Thomas Fatheuer, Lili Fuhr und Barbara Unmüßig trauen diesem Frieden offenbar nicht ganz. In ihrer Kritik der Grünen Ökonomie nehmen sie das neue Leitbild skeptisch auseinander. Sie stellen dessen implizite Grundannahmen in Frage, machen blinde Flecken deutlich und kommen zu einem Schlussplädoyer, das sich wie ein Gegenentwurf zur Grünen Ökonomie liest. Alle drei sind oder waren für die Heinrich-Böll-Stiftung tätig, die das Buch herausgegeben hat. Eine der Autorinnen, Barbara Unmüßig, sitzt sogar im Vorstand der Stiftung. Dass sie hier so deutlich Stellung bezieht, lässt aufhorchen. Schließlich wirbt Ralf Fücks, ihr Kollege in dem zweiköpfigen Leitungsgremium, seit langem für eine „grüne industrielle Revolution“ und setzt dabei unter anderem auch auf Lösungen, die in diesem Buch kritisiert werden. Im Vorwort, das die beiden Vorstandsmitglieder gemeinsam verfasst haben, wird die Publikation als „Teil der Kontroverse“ eingeordnet, die Rede ist von „unterschiedlichen Sichtweisen“ und „produktiver Reibung“.

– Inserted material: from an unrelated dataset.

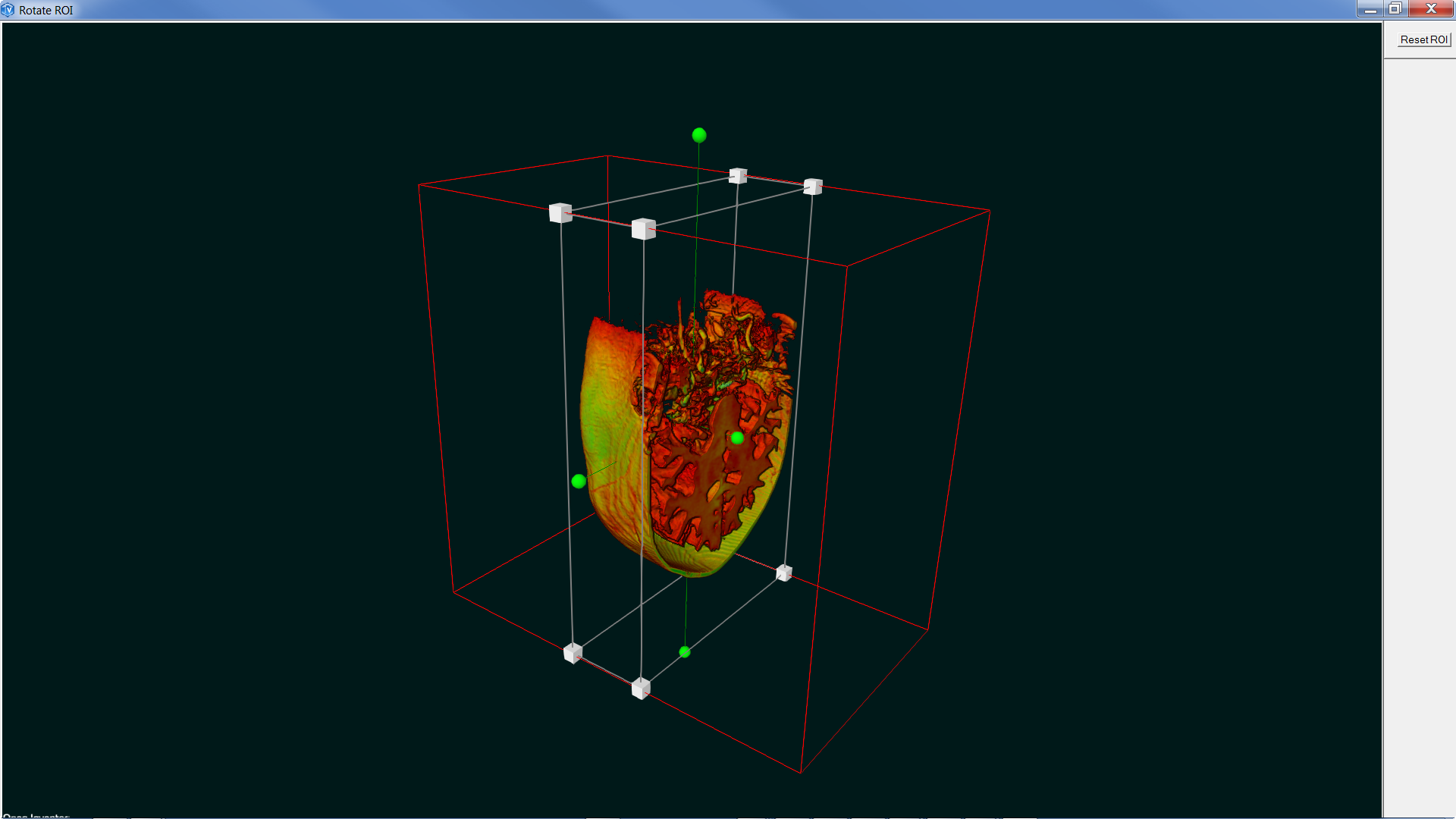Click the lowest white cube handle at the ROI bottom

tap(641, 689)
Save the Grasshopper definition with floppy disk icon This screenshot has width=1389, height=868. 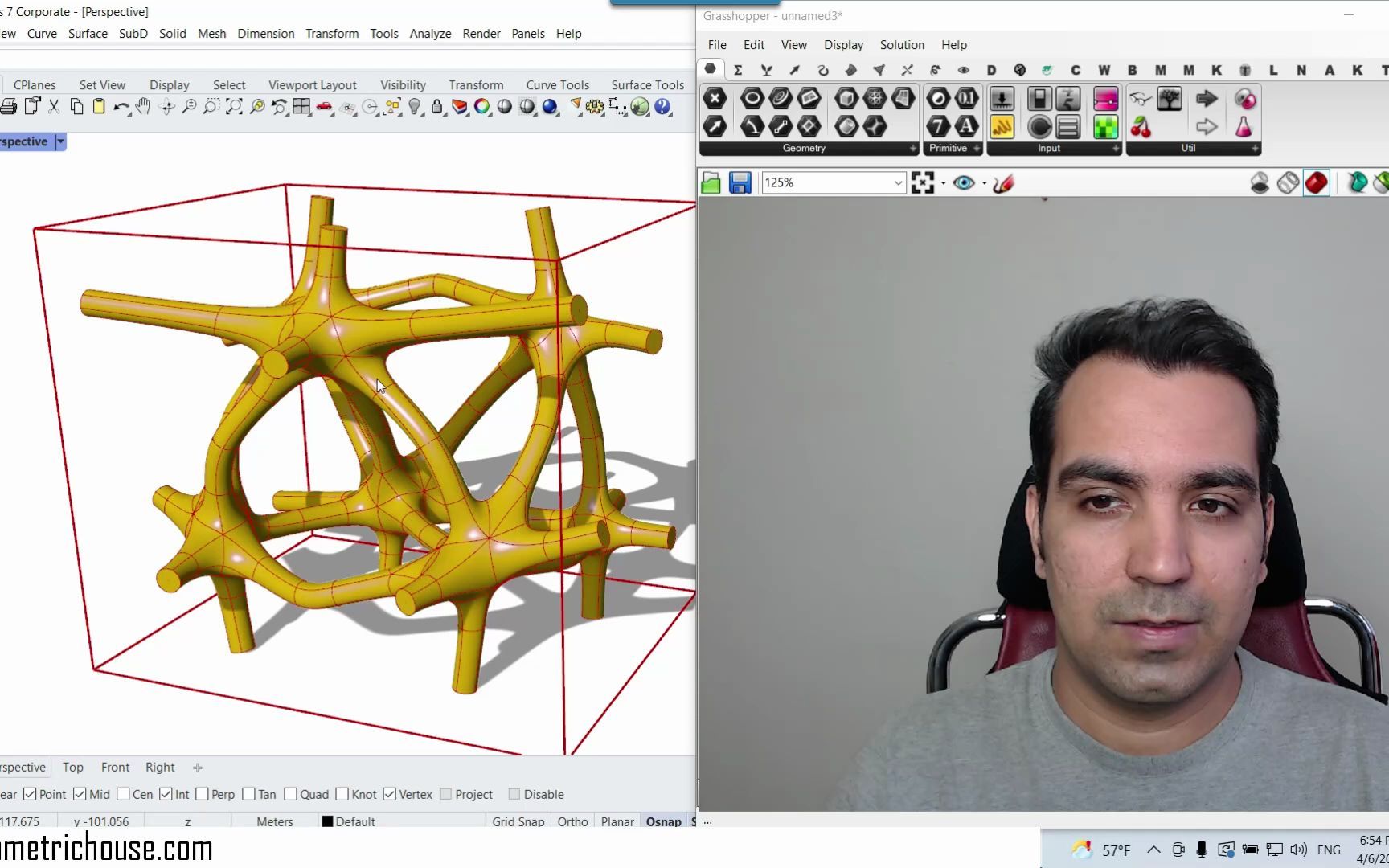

Das Buch bietet eine knappe, aber präzise und verständliche Erläuterung verschiedener Ansätze, die mittlerweile mit dem Schlagwort Grüne Ökonomie zusammengefasst werden. Auch den Aufstieg dieses Begriffs im politischen Diskurs beleuchten die Autor/innen: Ende der 1990er-Jahre im Umfeld grüner Bewegungen und Parteien entstanden, wurde das Konzept vor allem durch Entwicklungen populär, die die ökologische Krise in Zusammenhang mit Finanzierungsfragen stellen. Seit der Stern-Report 2006 die Folgekosten des Klimawandels aufzeigte, ist auch die Mainstream-Ökonomie darauf aufmerksam geworden, dass die natürlichen Ressourcen nicht folgenlos geplündert werden können. Die Grüne Ökonomie reagiert darauf mit zwei Grundannahmen. Erstens: Die Gefährdung der Natur muss (ebenso wie ihr Nutzen) in ökonomische Kennziffern übersetzt und ins Marktgeschehen einbezogen werden. Zweitens: Wenn wir massiv in technologische Innovationen investieren, lässt sich allein dadurch bereits ein großer Teil der ökologischen Bedrohungen abwenden. Mit anderen Worten: Das gegenwärtige Wirtschafts- und Gesellschaftssystem kann so bleiben, wie es ist, und auch am Lebensstil der Industrieländer muss sich nichts ändern. Es reicht, wenn wir die Natur in die Wirtschaft „einpreisen“ und die Finanzströme in „grüne“ Produktionssegmente umlenken.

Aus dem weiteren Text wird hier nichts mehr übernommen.